Riley and Engelmann knew that phylloxera were not causing the same kind of problems in American grapes as they were in Europe. Although the insects attacked American vines — except, notably, in California — they did not cause sufficient damage to kill them.

The insects were the same, but the vines were different. Vitis vinifera vines, which are common across Europe and into southwestern Asia, are the source of most of the world’s wines but were also most susceptible to phylloxera. The many wild grapevines native to America were resistant to them.

So Riley and Engelmann suggested grafting vitis vinifera vines onto the roots from Missouri grapevines and those from around this country. The theory was that the vines would produce desirable, European-style grapes from roots that could withstand an attack by phylloxera.


Phylloxera eggs in a gall as photographed with a scan electron microscope by Dorinth Doherty. Phylloxera almost destroyed the grape crop in Europe.

Working with the Jefferson County nursery Bush & Son & Meissner, they sent thousands of American grape seeds to France. Grapes had never before been grafted, though the process had been used for other fruits for thousands of years. Some of the types of seeds made a better grafted vine than others, and three (vitis riparia, vitis rupestris and vitis berlandieri) worked best of all.

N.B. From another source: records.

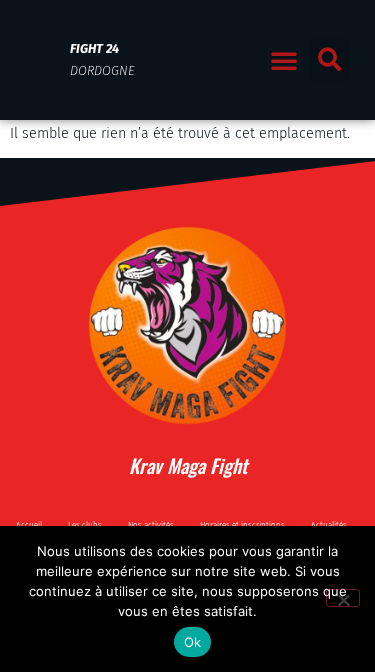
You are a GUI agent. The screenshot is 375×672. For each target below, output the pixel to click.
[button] (284, 60)
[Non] (343, 598)
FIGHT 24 (94, 48)
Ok (193, 642)
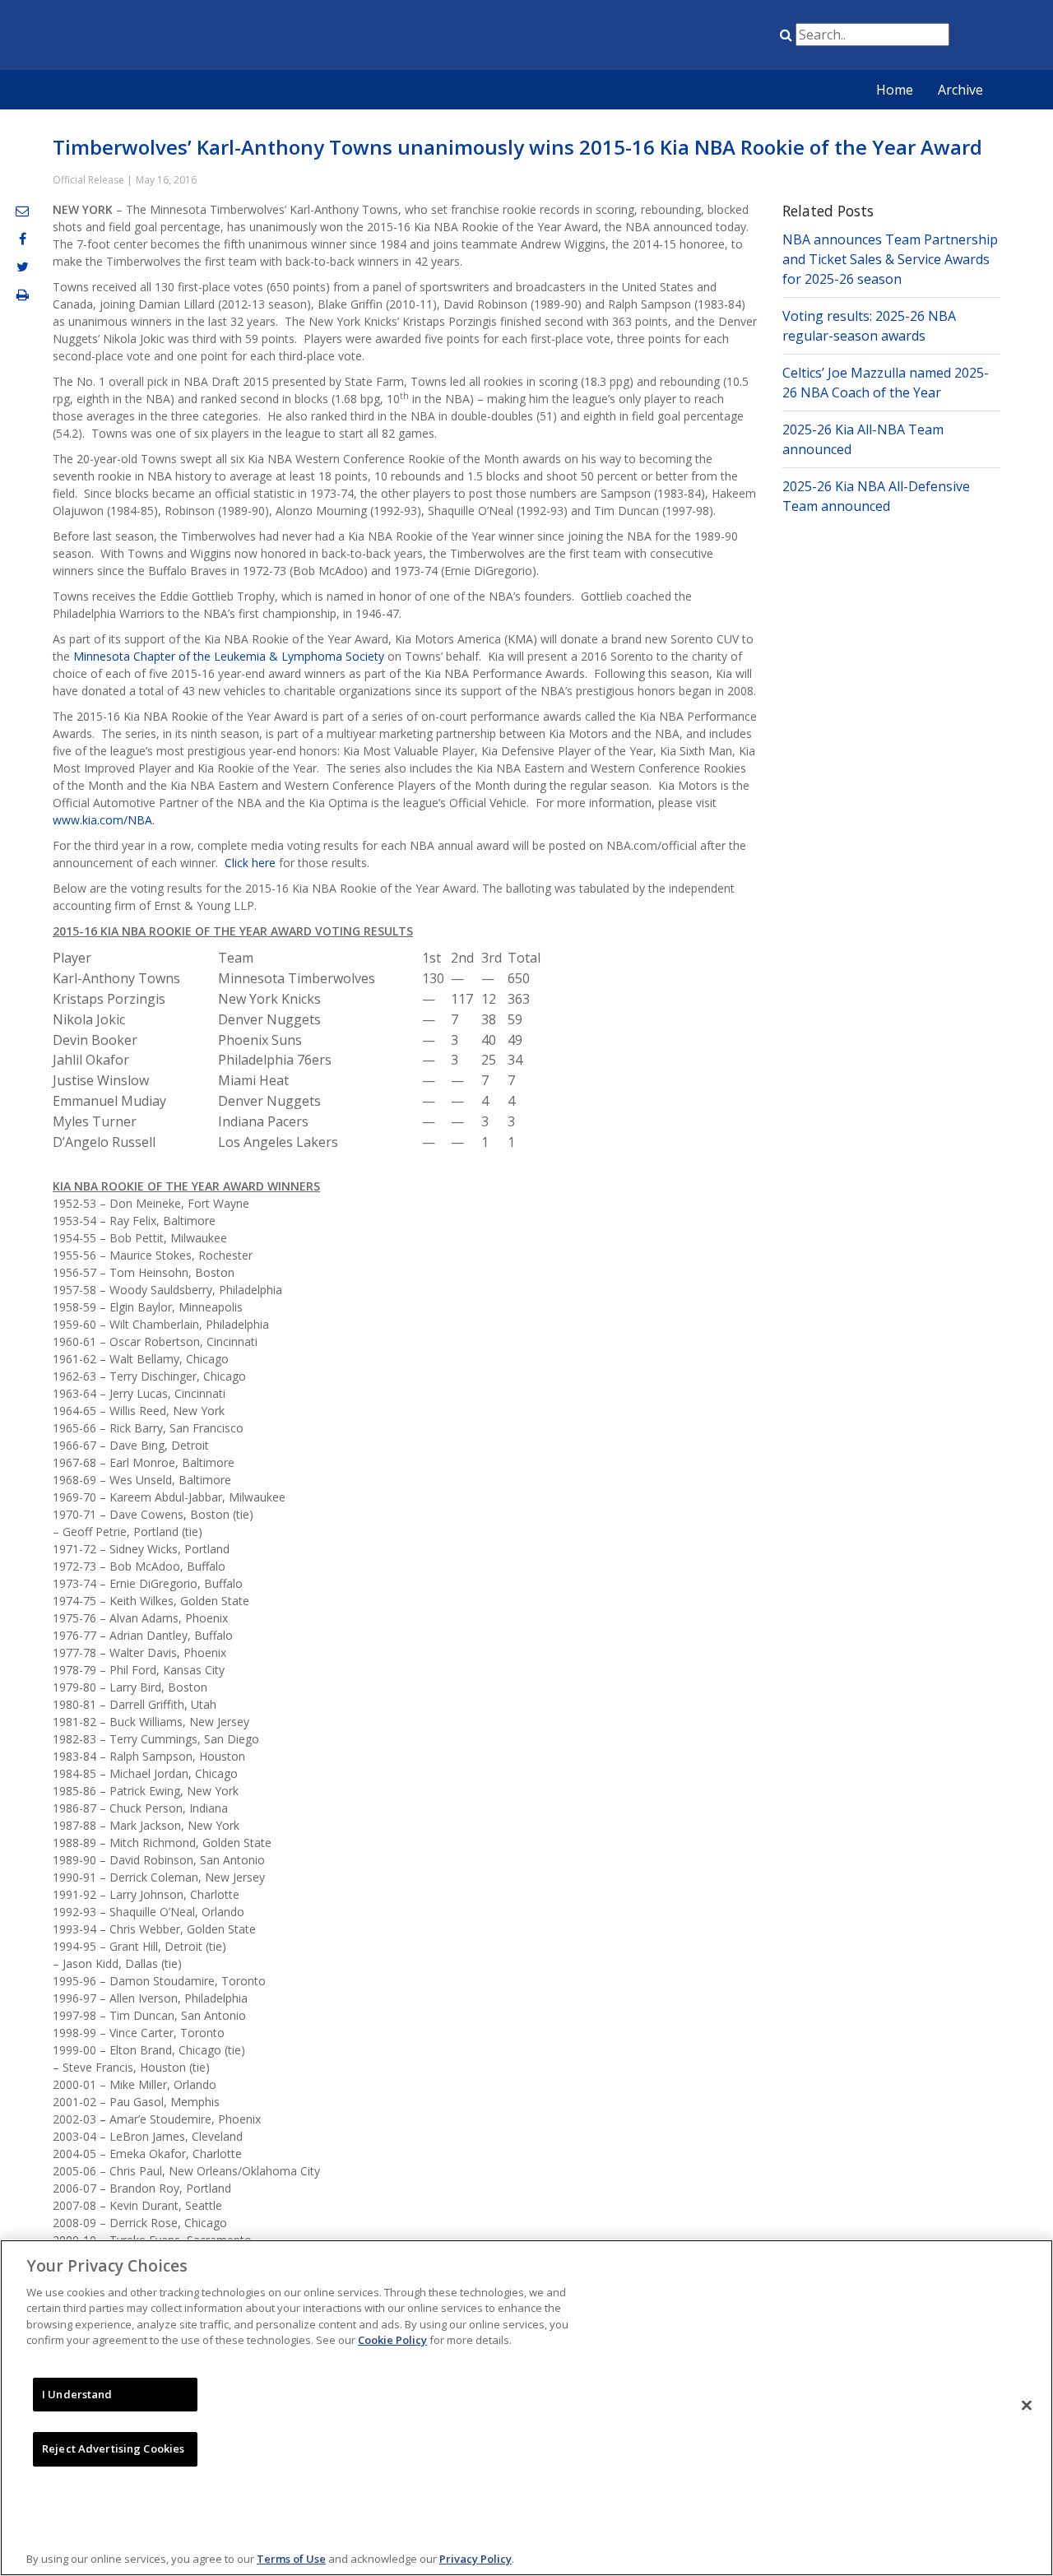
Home (894, 90)
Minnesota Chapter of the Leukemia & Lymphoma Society (228, 656)
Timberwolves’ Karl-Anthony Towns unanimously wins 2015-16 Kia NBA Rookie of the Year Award (517, 146)
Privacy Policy (475, 2558)
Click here (250, 862)
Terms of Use (291, 2558)
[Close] (1027, 2406)
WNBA (693, 38)
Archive (960, 90)
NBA (611, 38)
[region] (526, 2407)
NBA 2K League (734, 38)
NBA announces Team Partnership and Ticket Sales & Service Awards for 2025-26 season (890, 259)
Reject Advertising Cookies (113, 2448)
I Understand (77, 2394)
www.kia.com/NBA (102, 820)
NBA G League (652, 38)
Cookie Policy (392, 2339)
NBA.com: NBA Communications (201, 36)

To this day, 90% of all the wine in the world comes from vines grafted onto roots from Missouri and the United States. Only a few wine-producing areas, including Chile, the Mosel region of Germany and parts of Australia, have not been affected by phylloxera.

The type of roots used in the grafts can make a difference, Pfeifer said. Part of the exhibit is devoted to the work of Allison Miller, a biologist at St. Louis University and the Danforth Plant Science Center. Miller has learned that each different species of root stock affects the final product differently, Pfeifer said.

It’s not just the way the vines grow, or their resistance to disease or pests. The flavor, too, will subtly change depending on the grafted roots.

So pull the cork on a bottle of wine, pour out a glass and enjoy. And as you do, keep in mind that its very existence, and even its taste, comes from the wild grapes that grow in Missouri.

The Stephen and Peter Sachs Museum, on the grounds of the Missouri Botanical Garden, is open 11:30 a.m. to 4:30 p.m. Tuesdays through Sundays. Admission is free with an admission to the Missouri Botanical Garden.